WORK TO BE COMPLETED | For each entry, restate it word for word while omitting any image it holds.

[Data entries]
★ ★ ★ ★
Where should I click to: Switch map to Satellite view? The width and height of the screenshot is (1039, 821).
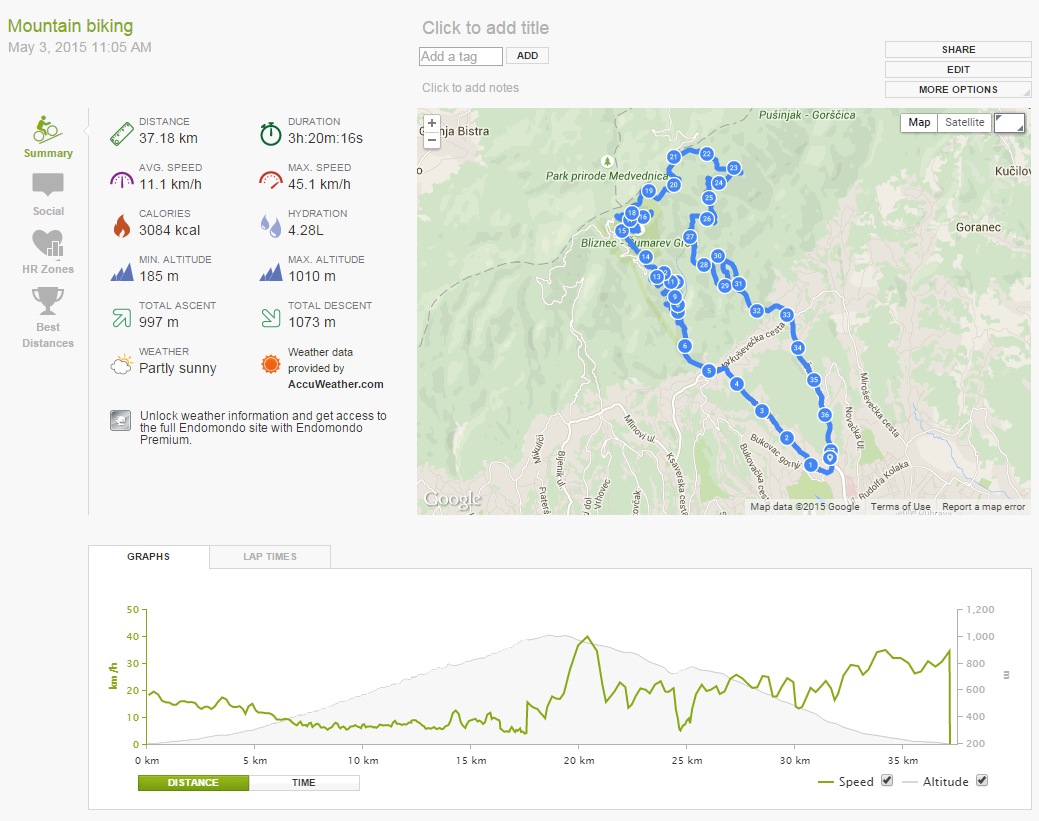click(x=965, y=123)
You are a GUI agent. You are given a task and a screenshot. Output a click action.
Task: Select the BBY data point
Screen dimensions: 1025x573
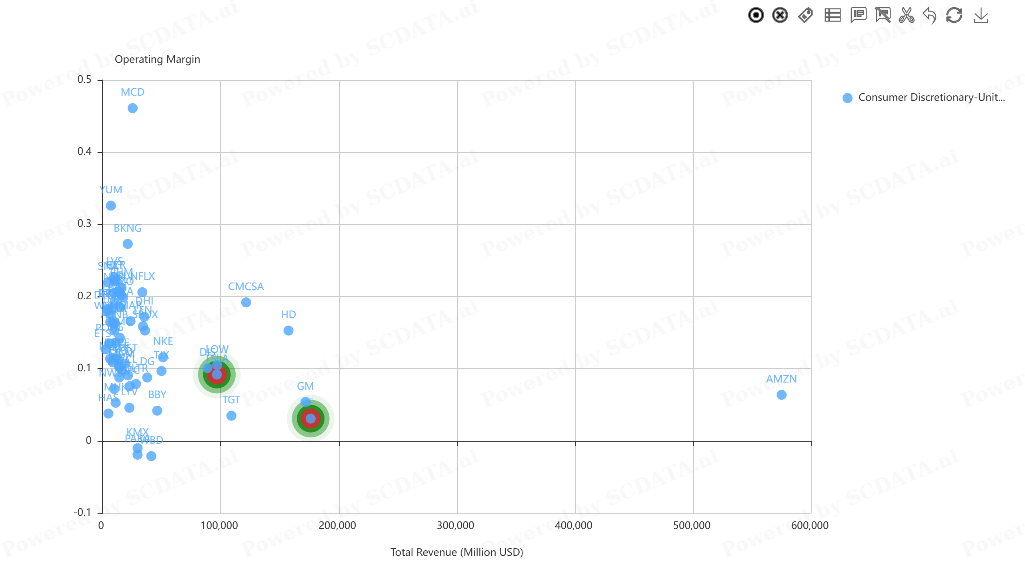coord(157,411)
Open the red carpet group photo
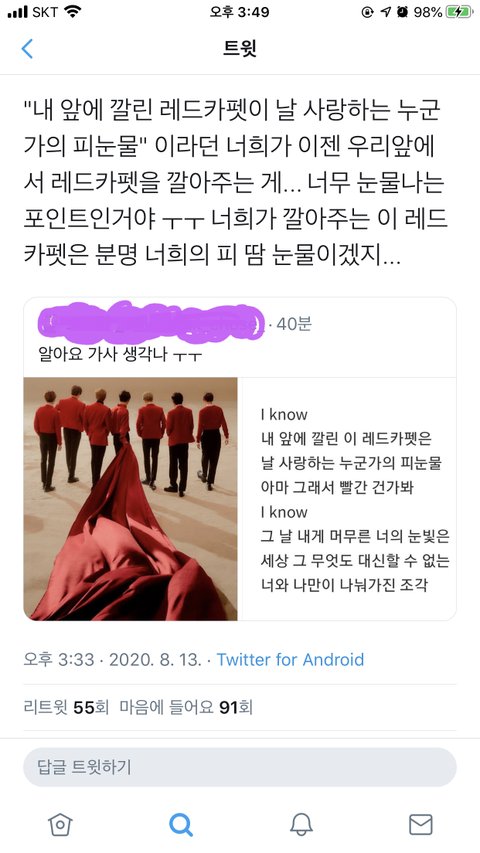The image size is (480, 853). coord(131,499)
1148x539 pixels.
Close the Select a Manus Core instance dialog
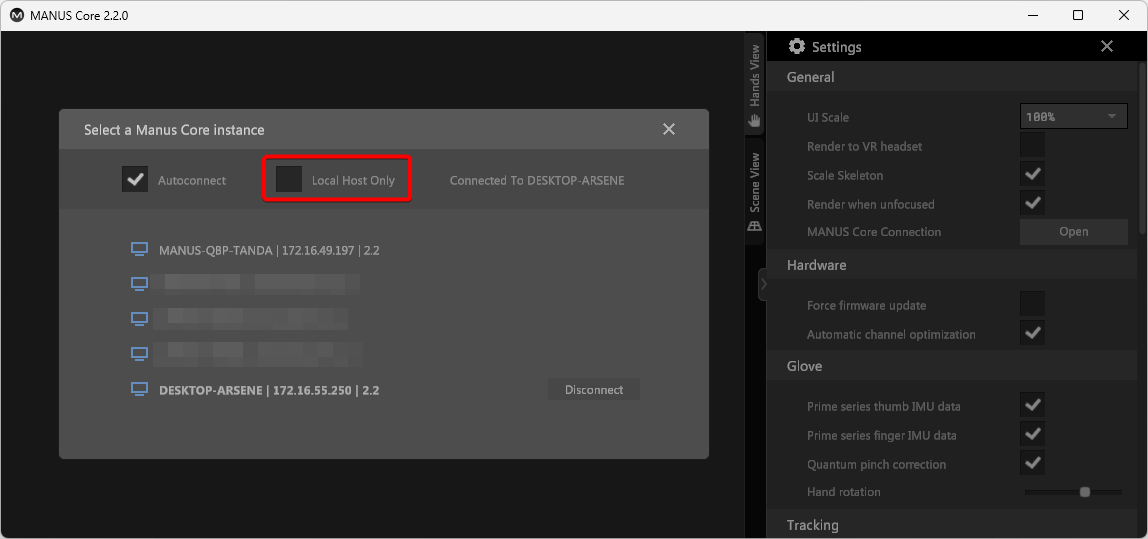669,129
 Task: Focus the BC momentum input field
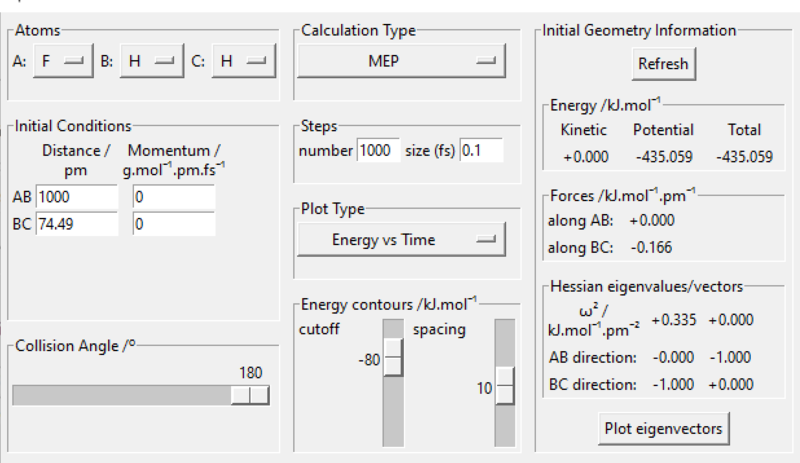tap(173, 225)
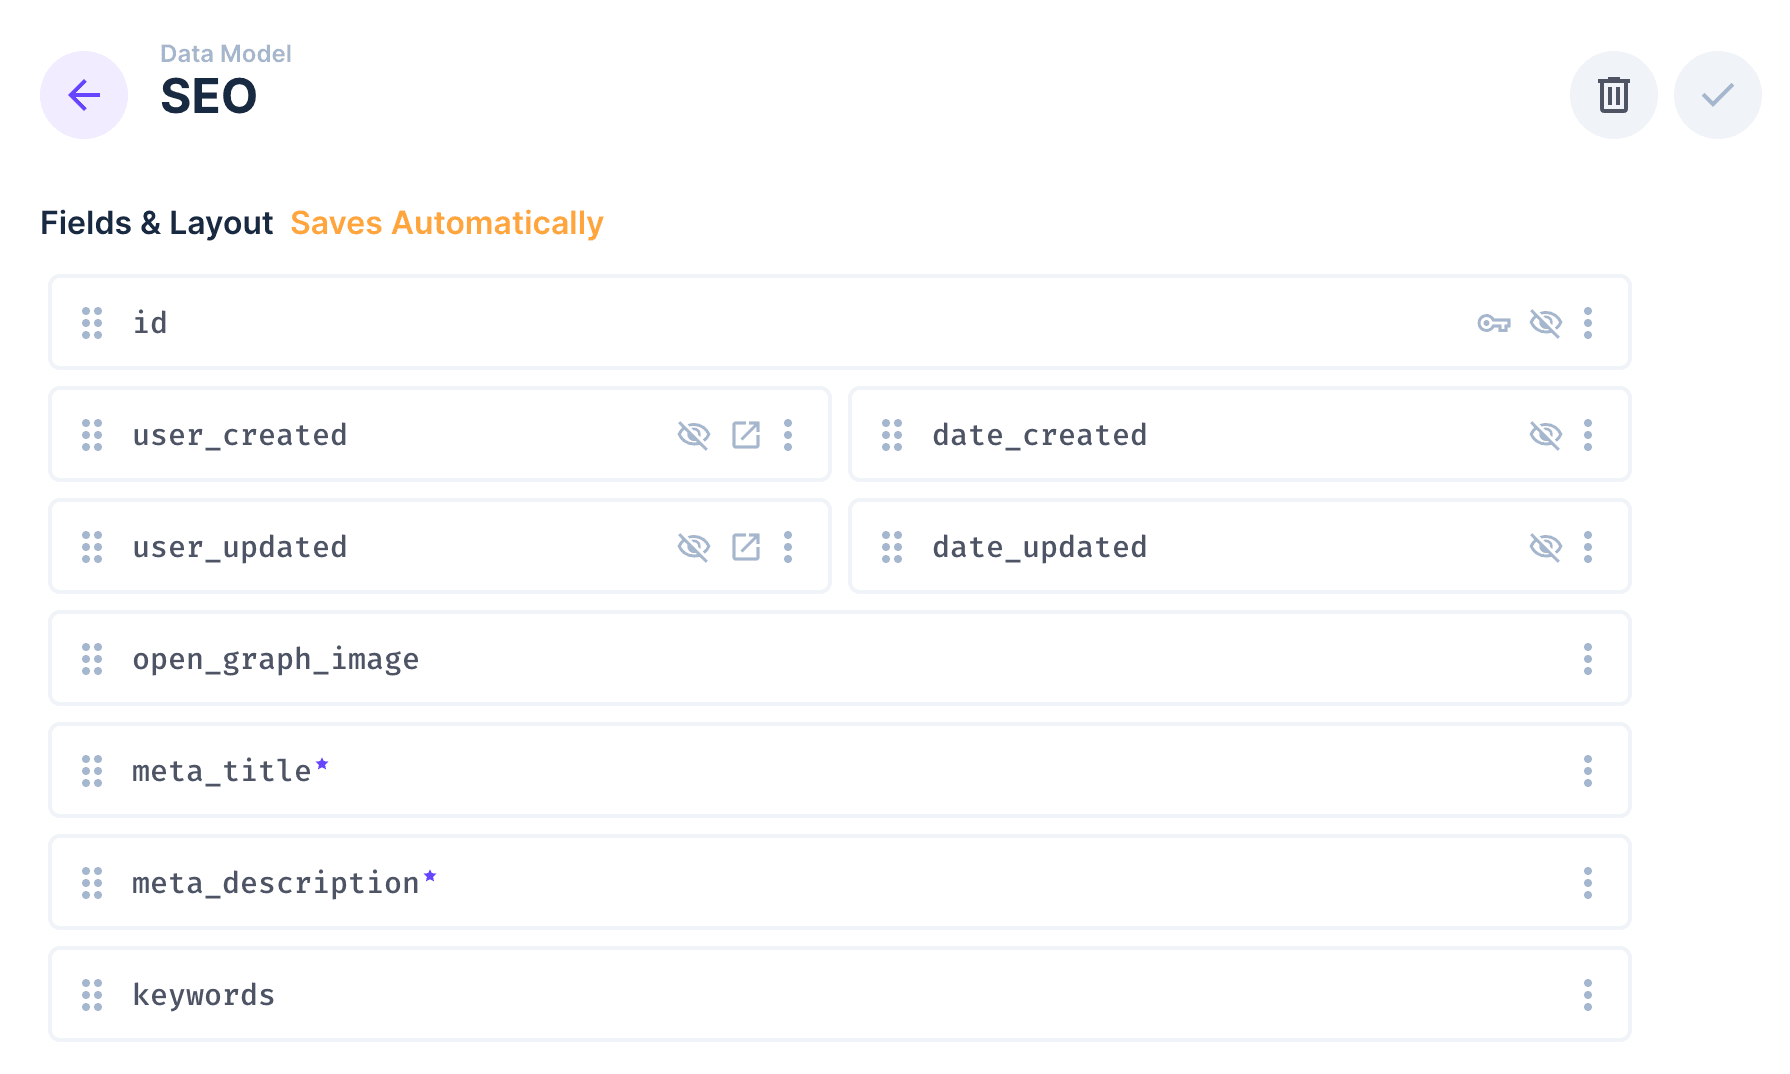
★ ★ ★ ★
YOUR SOLUTION |
Where should I click to: Switch map to Satellite view? The width and height of the screenshot is (1039, 821).
click(x=965, y=123)
You are a GUI agent. You are given a task and a screenshot. Output a click action.
Task: Select the BBY data point
Screen dimensions: 1025x573
coord(157,411)
Open the red carpet group photo
The image size is (480, 853). coord(131,499)
1148x539 pixels.
Close the Select a Manus Core instance dialog
669,129
 Task: Focus the BC momentum input field
tap(173, 225)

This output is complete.